# Work item:
Set down the records that follow exactly and completely.

# Stored items:
┄┄┄┄┄┄┄┄┄┄┄┄┄┄┄┄┄┄┄┄
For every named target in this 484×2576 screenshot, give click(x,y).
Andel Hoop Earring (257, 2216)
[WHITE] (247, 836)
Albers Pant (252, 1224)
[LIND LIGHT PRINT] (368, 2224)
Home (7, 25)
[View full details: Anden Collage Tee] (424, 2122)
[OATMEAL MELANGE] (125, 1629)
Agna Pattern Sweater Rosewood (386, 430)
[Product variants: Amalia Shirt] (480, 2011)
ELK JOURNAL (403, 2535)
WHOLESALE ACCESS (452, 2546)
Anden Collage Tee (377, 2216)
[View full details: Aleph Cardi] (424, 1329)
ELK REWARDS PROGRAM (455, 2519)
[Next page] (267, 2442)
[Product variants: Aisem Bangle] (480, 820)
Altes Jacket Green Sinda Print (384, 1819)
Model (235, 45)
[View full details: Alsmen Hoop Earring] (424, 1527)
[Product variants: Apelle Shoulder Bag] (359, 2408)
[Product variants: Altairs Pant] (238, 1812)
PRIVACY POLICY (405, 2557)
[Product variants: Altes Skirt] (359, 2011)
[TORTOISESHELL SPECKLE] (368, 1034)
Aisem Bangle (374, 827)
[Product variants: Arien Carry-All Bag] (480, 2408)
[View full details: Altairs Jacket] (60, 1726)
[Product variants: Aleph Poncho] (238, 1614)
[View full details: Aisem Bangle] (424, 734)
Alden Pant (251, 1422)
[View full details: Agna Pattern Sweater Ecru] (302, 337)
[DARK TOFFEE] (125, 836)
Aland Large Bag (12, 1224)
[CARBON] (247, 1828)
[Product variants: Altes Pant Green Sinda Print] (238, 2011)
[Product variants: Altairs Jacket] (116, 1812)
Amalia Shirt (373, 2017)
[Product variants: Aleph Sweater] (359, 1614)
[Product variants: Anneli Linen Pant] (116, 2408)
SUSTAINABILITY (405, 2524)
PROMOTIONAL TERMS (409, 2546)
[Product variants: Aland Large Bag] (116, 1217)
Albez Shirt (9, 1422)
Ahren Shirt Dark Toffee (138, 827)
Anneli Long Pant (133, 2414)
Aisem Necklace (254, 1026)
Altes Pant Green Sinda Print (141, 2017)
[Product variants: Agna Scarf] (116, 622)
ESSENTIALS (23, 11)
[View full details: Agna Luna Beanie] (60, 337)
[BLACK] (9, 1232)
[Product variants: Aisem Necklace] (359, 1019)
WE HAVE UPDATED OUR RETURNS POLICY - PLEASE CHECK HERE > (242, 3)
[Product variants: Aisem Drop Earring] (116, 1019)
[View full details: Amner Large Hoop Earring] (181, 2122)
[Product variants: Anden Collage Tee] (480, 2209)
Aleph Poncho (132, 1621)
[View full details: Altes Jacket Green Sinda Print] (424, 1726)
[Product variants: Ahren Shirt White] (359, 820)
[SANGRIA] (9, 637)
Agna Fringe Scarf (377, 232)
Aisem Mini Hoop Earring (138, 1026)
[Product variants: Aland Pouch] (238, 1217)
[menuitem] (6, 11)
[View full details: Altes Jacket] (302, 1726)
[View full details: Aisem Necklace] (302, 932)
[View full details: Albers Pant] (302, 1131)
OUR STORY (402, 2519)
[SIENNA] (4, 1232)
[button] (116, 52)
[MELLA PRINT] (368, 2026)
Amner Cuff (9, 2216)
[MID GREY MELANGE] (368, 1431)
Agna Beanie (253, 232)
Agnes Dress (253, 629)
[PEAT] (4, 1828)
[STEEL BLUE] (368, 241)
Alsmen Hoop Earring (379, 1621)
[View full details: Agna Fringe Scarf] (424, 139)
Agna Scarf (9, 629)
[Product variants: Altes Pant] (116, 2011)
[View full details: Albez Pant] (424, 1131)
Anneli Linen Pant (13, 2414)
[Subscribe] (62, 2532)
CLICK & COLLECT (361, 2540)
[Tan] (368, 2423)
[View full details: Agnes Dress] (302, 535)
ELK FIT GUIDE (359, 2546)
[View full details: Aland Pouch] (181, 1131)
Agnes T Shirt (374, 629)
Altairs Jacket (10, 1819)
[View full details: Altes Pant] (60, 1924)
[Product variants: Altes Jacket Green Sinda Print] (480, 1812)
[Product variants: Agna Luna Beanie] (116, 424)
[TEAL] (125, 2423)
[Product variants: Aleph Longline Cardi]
┄┄┄┄┄┄┄┄┄┄┄┄┄┄┄┄┄┄┄┄
# Answer space:
For every named target in this 484×2576 screenshot, give click(x,y).
Andel Hoop Earring (257, 2216)
[WHITE] (247, 836)
Albers Pant (252, 1224)
[LIND LIGHT PRINT] (368, 2224)
Home (7, 25)
[View full details: Anden Collage Tee] (424, 2122)
[OATMEAL MELANGE] (125, 1629)
Agna Pattern Sweater Rosewood (386, 430)
[Product variants: Amalia Shirt] (480, 2011)
ELK JOURNAL (403, 2535)
WHOLESALE ACCESS (452, 2546)
Anden Collage Tee (377, 2216)
[View full details: Aleph Cardi] (424, 1329)
ELK REWARDS PROGRAM (455, 2519)
[Next page] (267, 2442)
[Product variants: Aisem Bangle] (480, 820)
Altes Jacket Green Sinda Print (384, 1819)
Model (235, 45)
[View full details: Alsmen Hoop Earring] (424, 1527)
[Product variants: Apelle Shoulder Bag] (359, 2408)
[Product variants: Altairs Pant] (238, 1812)
PRIVACY POLICY (405, 2557)
[Product variants: Altes Skirt] (359, 2011)
[TORTOISESHELL SPECKLE] (368, 1034)
Aisem Bangle (374, 827)
[Product variants: Arien Carry-All Bag] (480, 2408)
[View full details: Altairs Jacket] (60, 1726)
[Product variants: Aleph Poncho] (238, 1614)
[View full details: Aisem Bangle] (424, 734)
Alden Pant (251, 1422)
[View full details: Agna Pattern Sweater Ecru] (302, 337)
[DARK TOFFEE] (125, 836)
Aland Large Bag (12, 1224)
[CARBON] (247, 1828)
[Product variants: Altes Pant Green Sinda Print] (238, 2011)
[Product variants: Altairs Jacket] (116, 1812)
Amalia Shirt (373, 2017)
[Product variants: Aleph Sweater] (359, 1614)
[Product variants: Anneli Linen Pant] (116, 2408)
SUSTAINABILITY (405, 2524)
PROMOTIONAL TERMS (409, 2546)
[Product variants: Aland Large Bag] (116, 1217)
Albez Shirt (9, 1422)
Ahren Shirt Dark Toffee (138, 827)
Anneli Long Pant (133, 2414)
Aisem Necklace (254, 1026)
Altes Pant Green Sinda Print (141, 2017)
[Product variants: Agna Scarf] (116, 622)
ESSENTIALS (23, 11)
[View full details: Agna Luna Beanie] (60, 337)
[BLACK] (9, 1232)
[Product variants: Aisem Necklace] (359, 1019)
WE HAVE UPDATED OUR RETURNS POLICY - PLEASE CHECK HERE > (242, 3)
[Product variants: Aisem Drop Earring] (116, 1019)
[View full details: Amner Large Hoop Earring] (181, 2122)
[Product variants: Anden Collage Tee] (480, 2209)
Aleph Poncho (132, 1621)
[View full details: Altes Jacket Green Sinda Print] (424, 1726)
[Product variants: Ahren Shirt White] (359, 820)
[SANGRIA] (9, 637)
Agna Fringe Scarf (377, 232)
Aisem Mini Hoop Earring (138, 1026)
[Product variants: Aland Pouch] (238, 1217)
[menuitem] (6, 11)
[View full details: Altes Jacket] (302, 1726)
[View full details: Aisem Necklace] (302, 932)
[View full details: Albers Pant] (302, 1131)
OUR STORY (402, 2519)
[SIENNA] (4, 1232)
[button] (116, 52)
[MELLA PRINT] (368, 2026)
Amner Cuff (9, 2216)
[MID GREY MELANGE] (368, 1431)
Agna Beanie (253, 232)
Agnes Dress (253, 629)
[PEAT] (4, 1828)
[STEEL BLUE] (368, 241)
Alsmen Hoop Earring (379, 1621)
[View full details: Agna Fringe Scarf] (424, 139)
Agna Scarf (9, 629)
[Product variants: Altes Pant] (116, 2011)
[View full details: Albez Pant] (424, 1131)
Anneli Linen Pant (13, 2414)
[Subscribe] (62, 2532)
CLICK & COLLECT (361, 2540)
[Tan] (368, 2423)
[View full details: Agnes Dress] (302, 535)
ELK FIT GUIDE (359, 2546)
[View full details: Aland Pouch] (181, 1131)
Agnes T Shirt (374, 629)
Altairs Jacket (10, 1819)
[View full details: Altes Pant] (60, 1924)
[Product variants: Altes Jacket Green Sinda Print] (480, 1812)
[Product variants: Agna Luna Beanie] (116, 424)
[TEAL] (125, 2423)
[Product variants: Aleph Longline Cardi]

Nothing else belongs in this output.